Assim como a água, o diamante, em diversas culturas, assume conotações míticas
e a sua busca desencadeia uma série de simbologias, algumas bastante peculiares,
características dos homens e mulheres envolvidos dos garimpos de diamantes em Três
Ranchos; outras são, por assim dizer, universais, ainda que eventualmente percebidas aqui,
coincidentes com manifestações culturais as mais distantes.

1
Aluno Mestrando do Programa de Pós Graduação do Curso de Geografia, da Universidade Federal de Goiás,
Campus Catalão – Goiás.
A escolha do garimpeiro para protagonista desta pesquisa se dá por entendê-lo e à
sua atividade como elementos fundamentais na formação recente do município de Três
Ranchos. Ainda hoje traços da personalidade do garimpeiro são perceptíveis na cultura e no
modo de vida da população do município, depois de tanto tempo encerrada a garimpagem.
Considerando que o garimpo de diamantes em Três Ranchos foi interrompido em
1982, em função do alagamento de grande parte do município pelo reservatório da Usina
Hidrelétrica de Emborcação, aqueles conhecimentos (assim como tudo o mais que envolve as
práticas do garimpo) necessitam ser documentados, o que é um dos objetivos da pesquisa.
Caso contrário, corre-se o risco de a historicidade da constituição sócio-econômica e cultural
do município de Três Ranchos ficar alijada do registro de tantos eventos e experiências,
muitos dos quais existem agora somente na memória dos garimpeiros.
É interessante observar que, mesmo em condições precárias de vida e muitas
vezes exposto à insalubridade no trabalho, o garimpeiro é saudoso da vida que levava,
provavelmente em virtude dos sonhos e da esperança que o embalavam cotidianamente.

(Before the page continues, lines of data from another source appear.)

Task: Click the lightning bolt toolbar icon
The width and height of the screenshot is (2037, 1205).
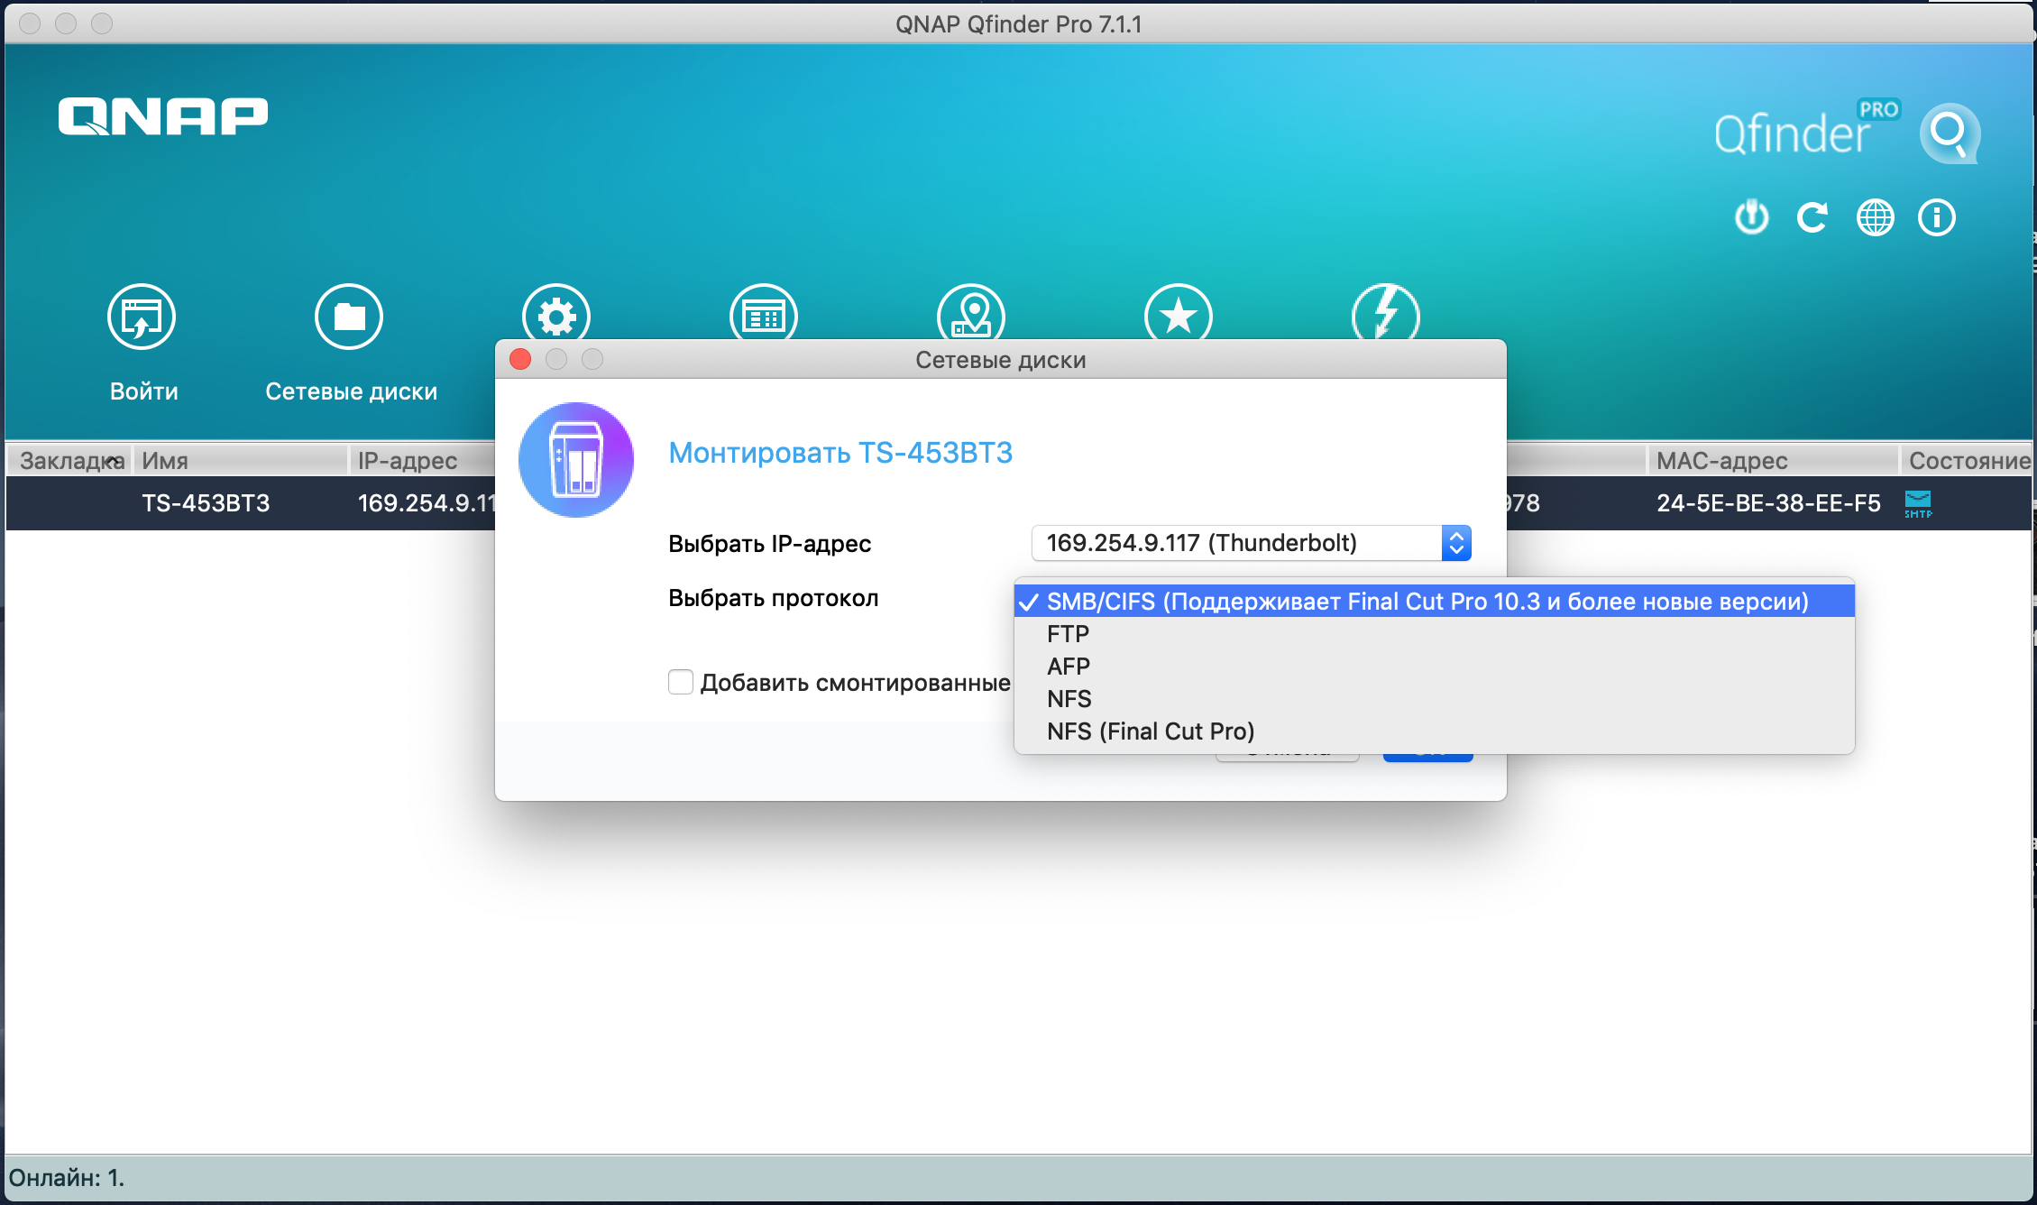Action: [1385, 314]
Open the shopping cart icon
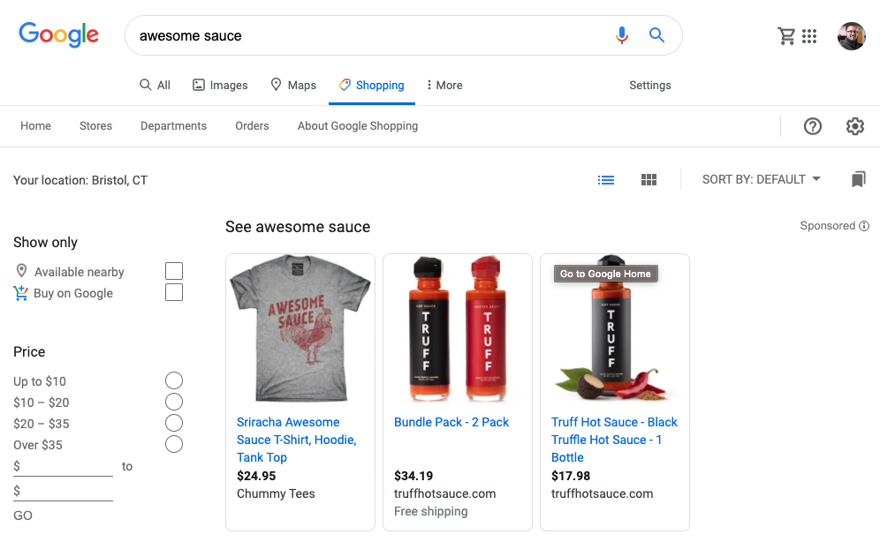The width and height of the screenshot is (880, 542). tap(786, 35)
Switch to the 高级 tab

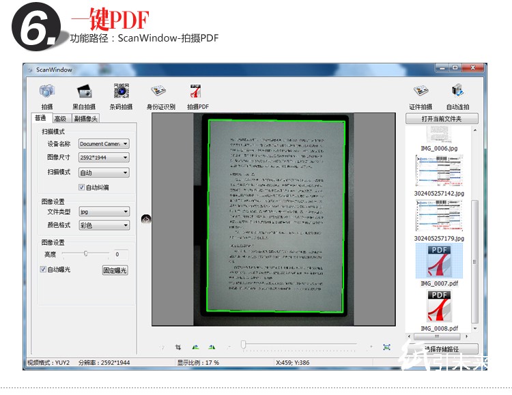coord(60,119)
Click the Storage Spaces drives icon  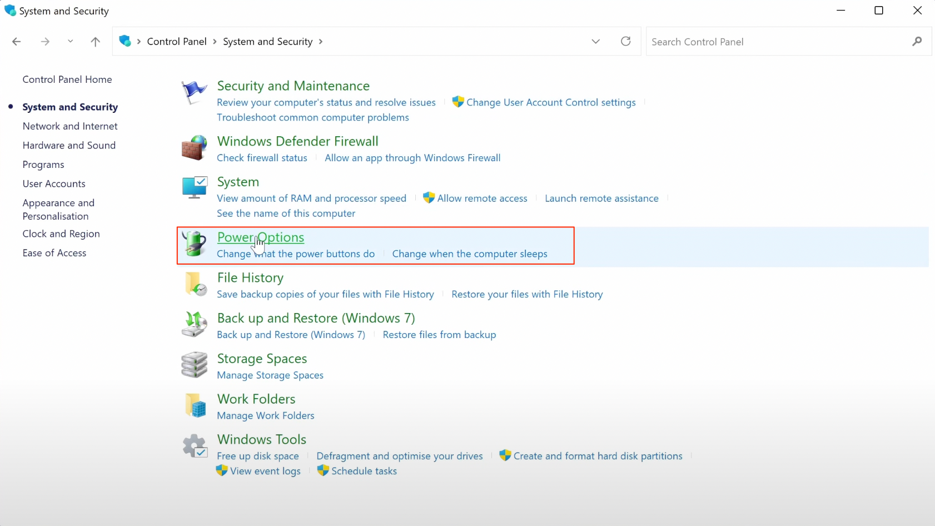click(195, 365)
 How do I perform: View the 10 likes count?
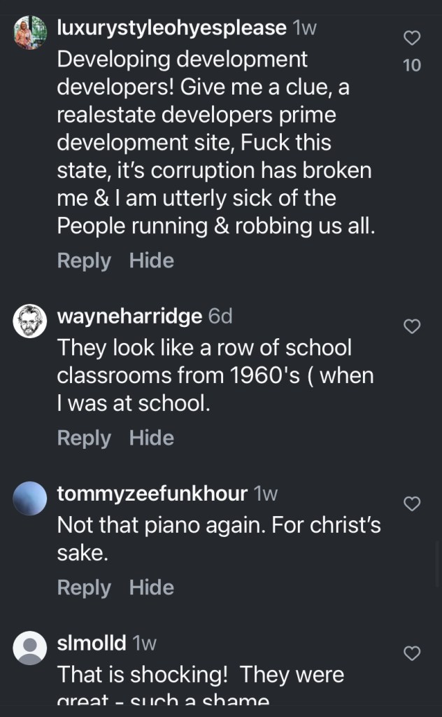413,65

Privado dessa existência (do “vício louco”2 de sonhar!) por conta do alagamento dos sítios
onde garimpava pelas barragens, no caso a Usina Hidrelétrica de Emborcação, o garimpeiro
tornou-se um excluído típico. Sem outro conhecimento, nem outro interesse que o de achar
diamantes, o garimpeiro simplesmente “acampou”, para se tornar uma espécie de força
ambulante, disponível à “infantaria ligeira do capital, que, de acordo com sua necessidade, ora
a lança neste ponto, ora naquele. Quando não em marcha, ‘acampa’. O trabalho nômade é
empregado em várias operações [...]”3; em virtude da nova configuração econômica imposta
desde que a hidrelétrica foi implantada, com atividades essencialmente voltadas para a
prestação de serviços turísticos, muitos ex-garimpeiros de Três Ranchos dispõem-se a
trabalhos como caseiros, jardineiros, vigilantes etc.
Embora não se possa preterir outros componentes importantes no processo de
constituição e emancipação política de Três Ranchos (a própria antiguidade e densidade
demográfica e o interesse dos habitantes, além da implantação da ferrovia, cujo tráfego pela
região iniciou em 1942) é certo que o garimpo influiu, sobremaneira, para o surgimento do
núcleo urbano do município que, se não se agigantou, também não definhou quando acabou a
garimpagem. Situação oposta à que se viu em várias cidades surgidas em Goiás durante o
ciclo do ouro, completamente sucumbidas quando os veios auríferos exauriram.
Propomos percorrer os caminhos da memória desses trabalhadores, homens e
mulheres que se envolveram no garimpo de diamantes em Três Ranchos, e conferir-lhes a
importância devida, a partir de uma perspectiva temporal e espacial, evitando que sejam
mantidos (a despeito de quão preciosas são suas histórias de vida) como aos diamantes que
restaram no Rio Paranaíba, submergidos.

2
Vários autores da literatura regional consideram a lida do garimpeiro um vício, caso de Mário Palmério que em
Vila dos Confins, chamou o garimpo de “vício louco” (1984, p. 103 - 105).
3
MARX, Karl. O capital. 1984, p. 224.